Task instructions —
1: Please copy word for word everything in the prose piece "Red moon, blue sea, empty house" from "i can only think" down to "inviting others inside.".
2: Summarize the prose piece "Red moon, blue sea, empty house" in two sentences.

Document excerpt —
################
Red moon, blue sea, empty house

the hopeless and interminable feeling of artistic surges over in an expressive force, like the desire to speak to the boy who was left alone too long. left alone far too long and without a letter. the impression that stifles every refined word that i could drum up but haven’t learned, any project or open-road is closed-off by my idea of tomorrow’s hours, all-accounted and necessary, obligations and seasonal rifts. i wonder if tonight, the copper moon will cast a crooked shadow on a buckled sidewalk crack and let me see the trees and tiny snow flakes, burning against the full highland sky, heath freezing over like a weaving of icicles. and i could see stones moving in ghostly shapes, and what would it mean if i saw a face? a human face? this heavy and blunt despair falls away into the absurd gray hues of this computer screen and the wall opposite me and the person across the room, even shadows have lost their mystery–they wear the weight of bored and hunched shoulders.

i can only think by what i cannot say, i have no words that are mine and i don’t have the practice or precision to form them against the uniformity of a shaping knife. blind, surging spirit and feeling have spilled me out somewhere from first high, and now i spin a rabble of trash into glass, inviting others inside.
################
Data section —
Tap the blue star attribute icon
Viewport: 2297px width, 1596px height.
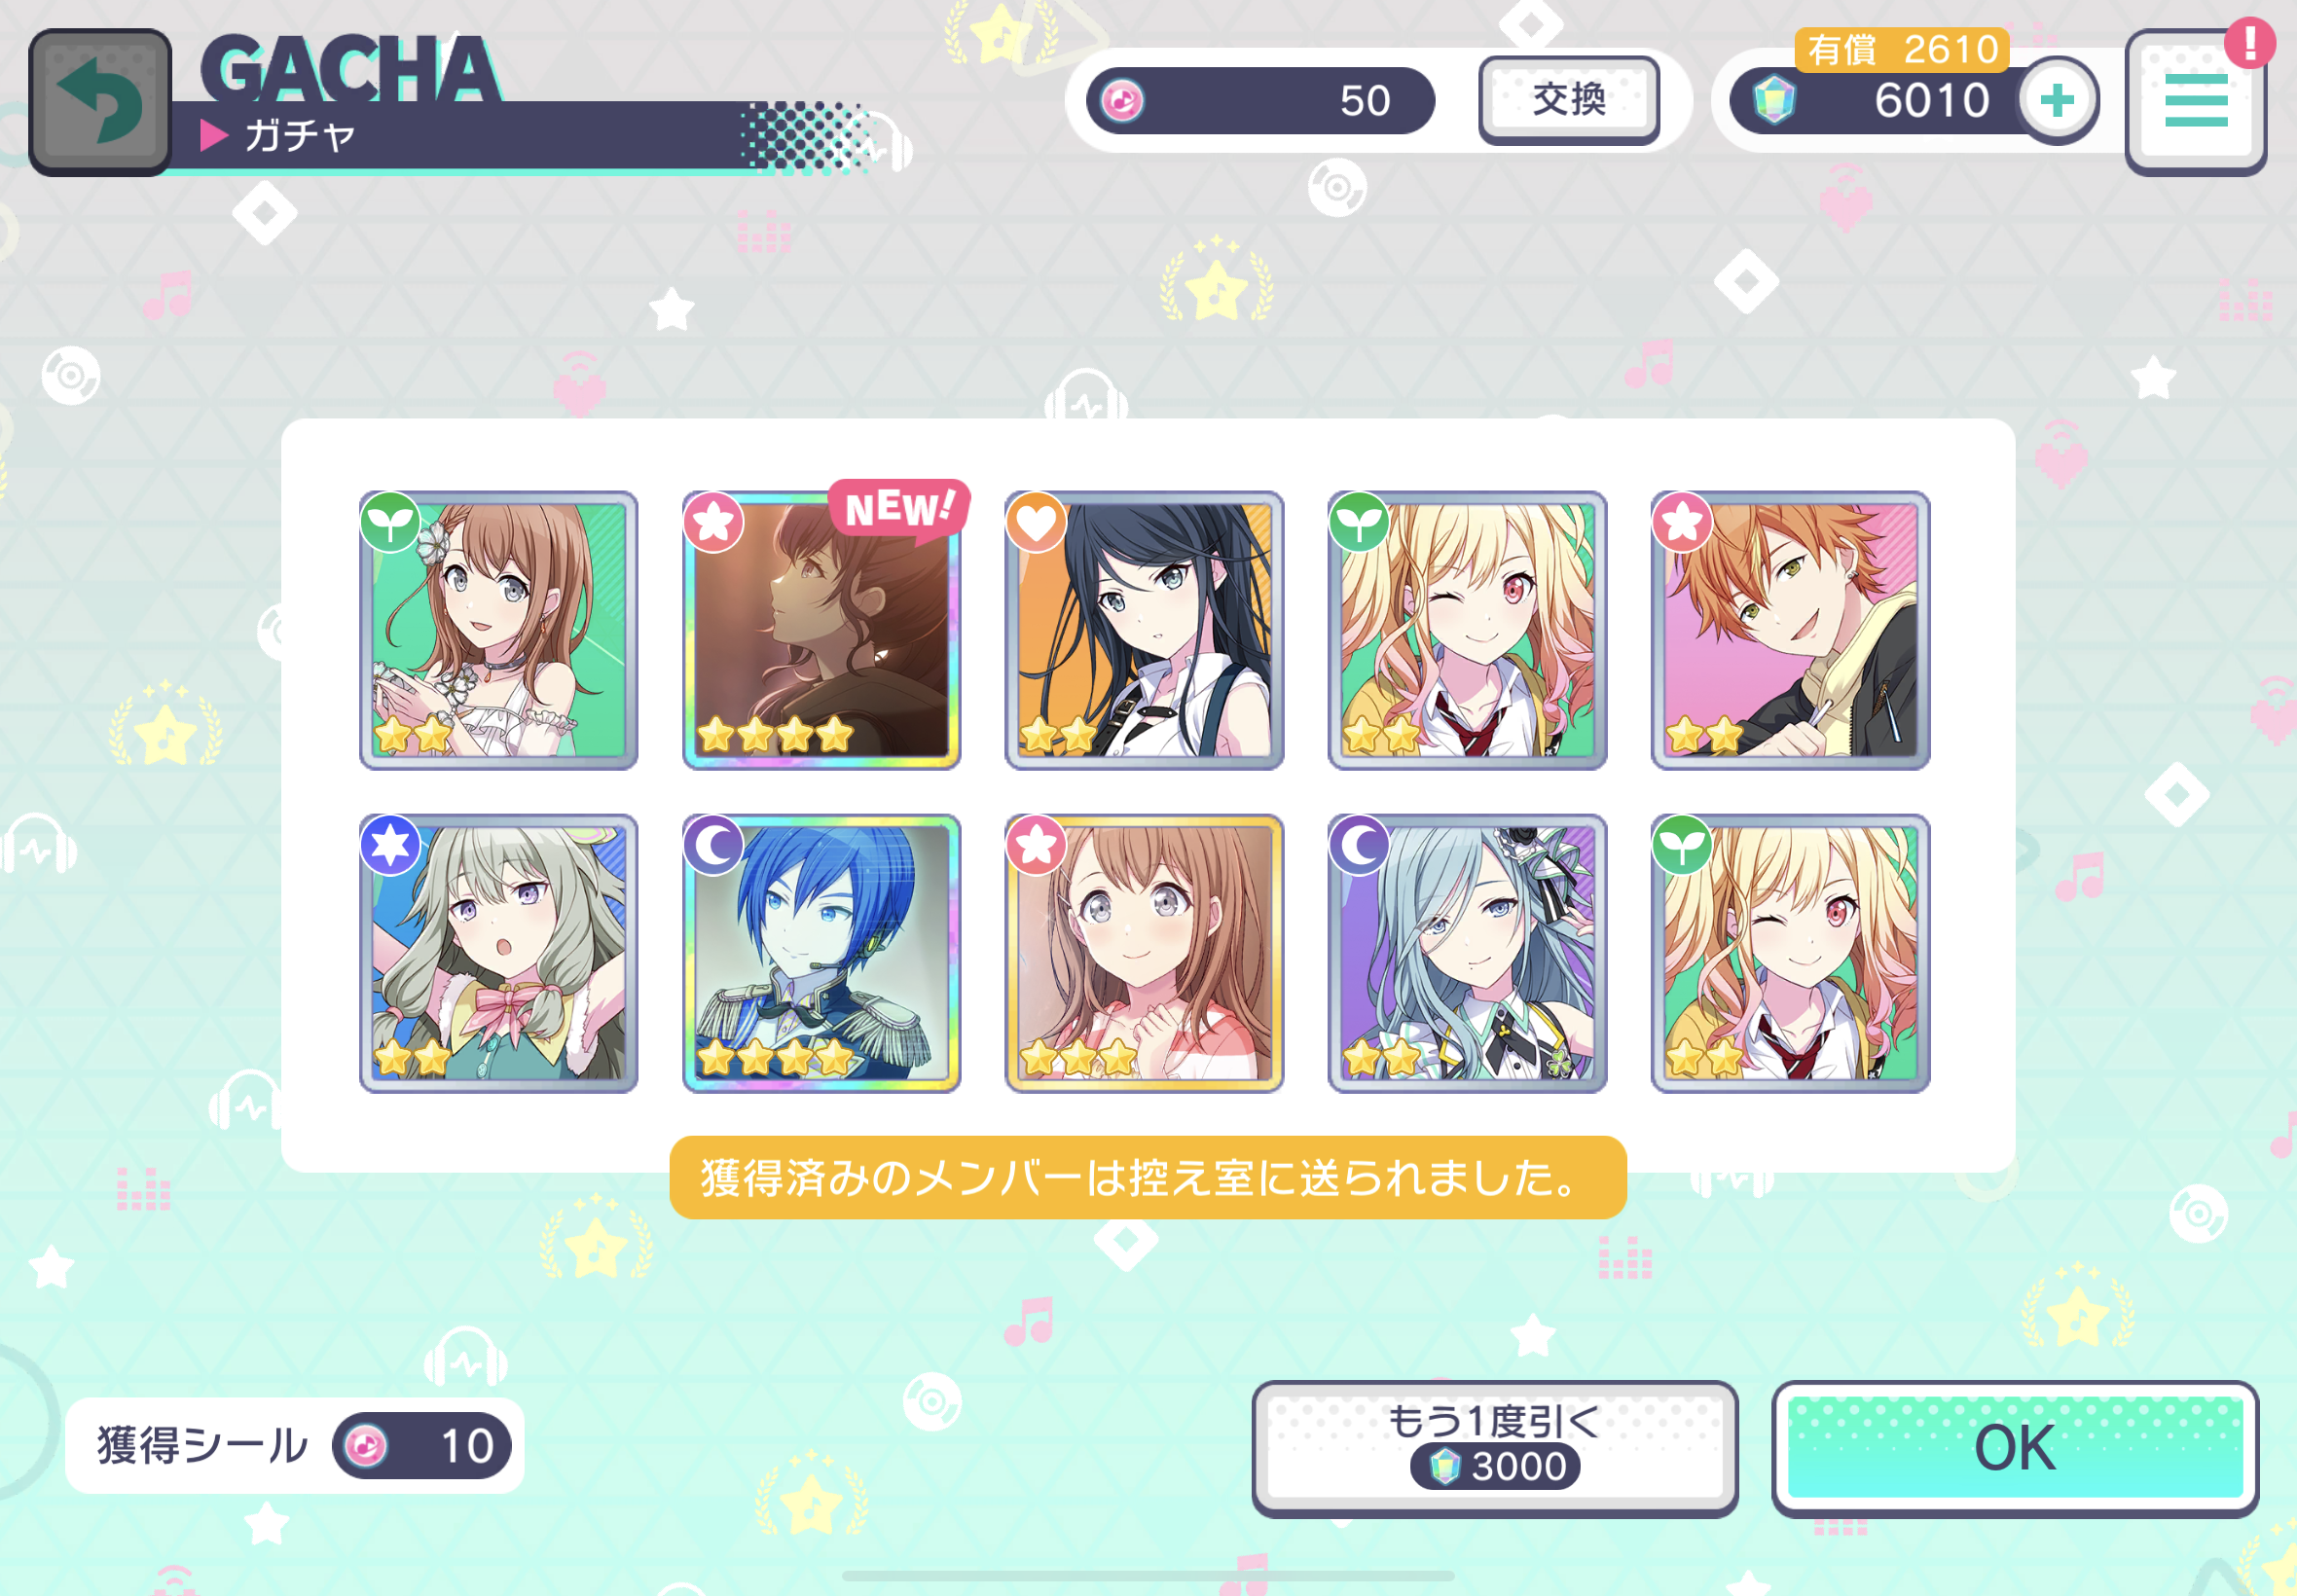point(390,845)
################
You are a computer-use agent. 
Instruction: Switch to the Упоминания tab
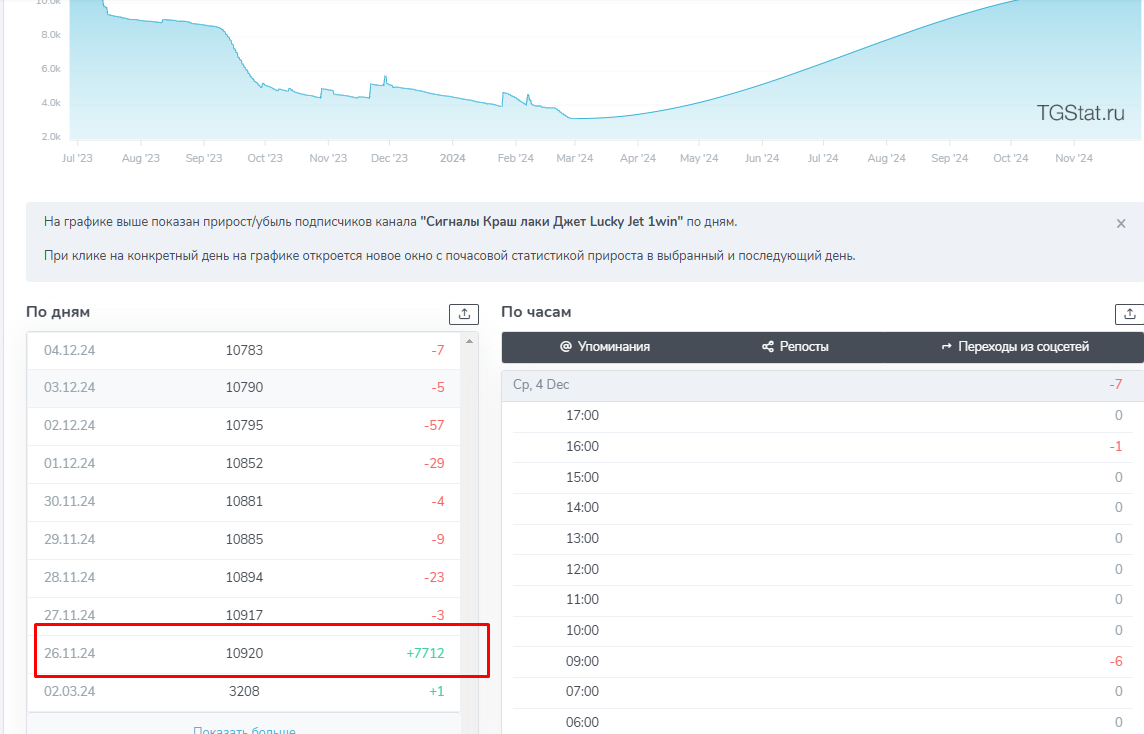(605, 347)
################
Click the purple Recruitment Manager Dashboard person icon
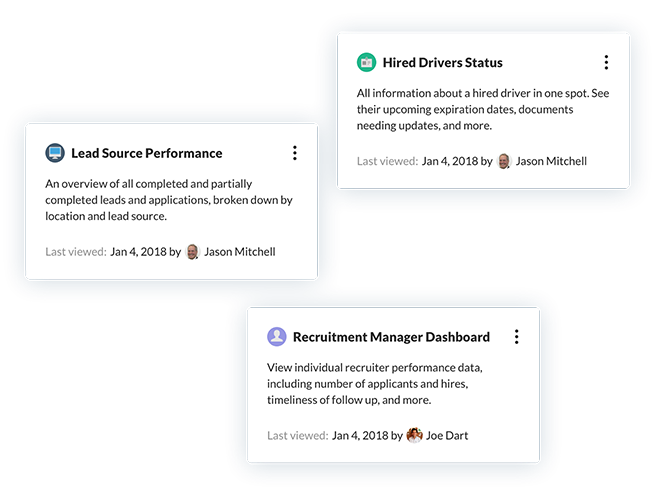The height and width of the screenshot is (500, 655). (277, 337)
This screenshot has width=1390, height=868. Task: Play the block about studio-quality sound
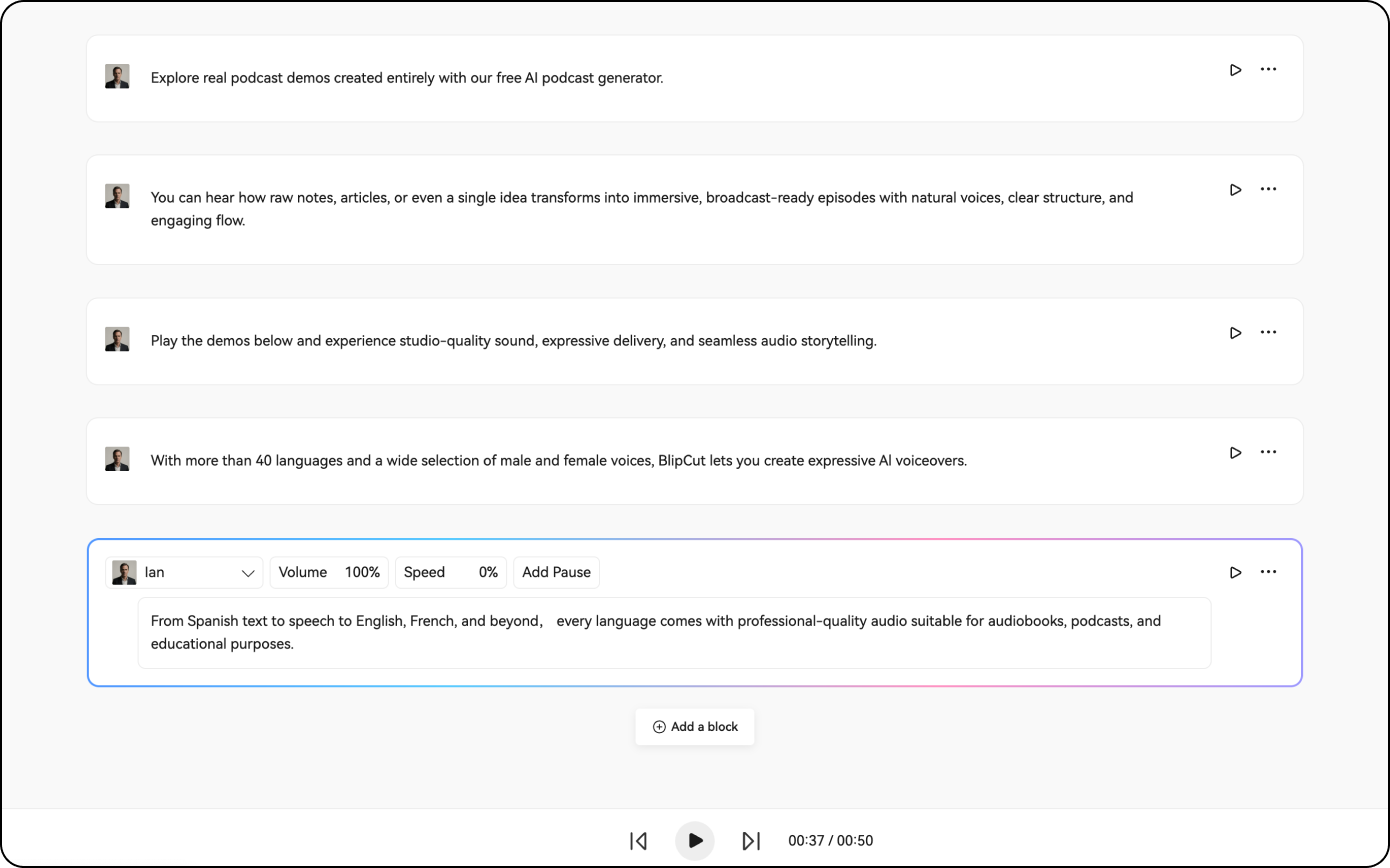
################
List of solutions —
1:
i can only think by what i cannot say, i have no words that are mine and i don’t have the practice or precision to form them against the uniformity of a shaping knife. blind, surging spirit and feeling have spilled me out somewhere from first high, and now i spin a rabble of trash into glass, inviting others inside.

2: The speaker describes an interminable artistic feeling surging into expressive force, yet finds every project closed off by tomorrow's fixed hours and obligations, and imagines a copper moon over a freezing highland heath before the despair falls into the gray hues of a computer screen. The speaker then says they can think only by what they cannot say, having no words of their own or the practice to form them, and now spins a rabble of trash into glass while inviting others inside.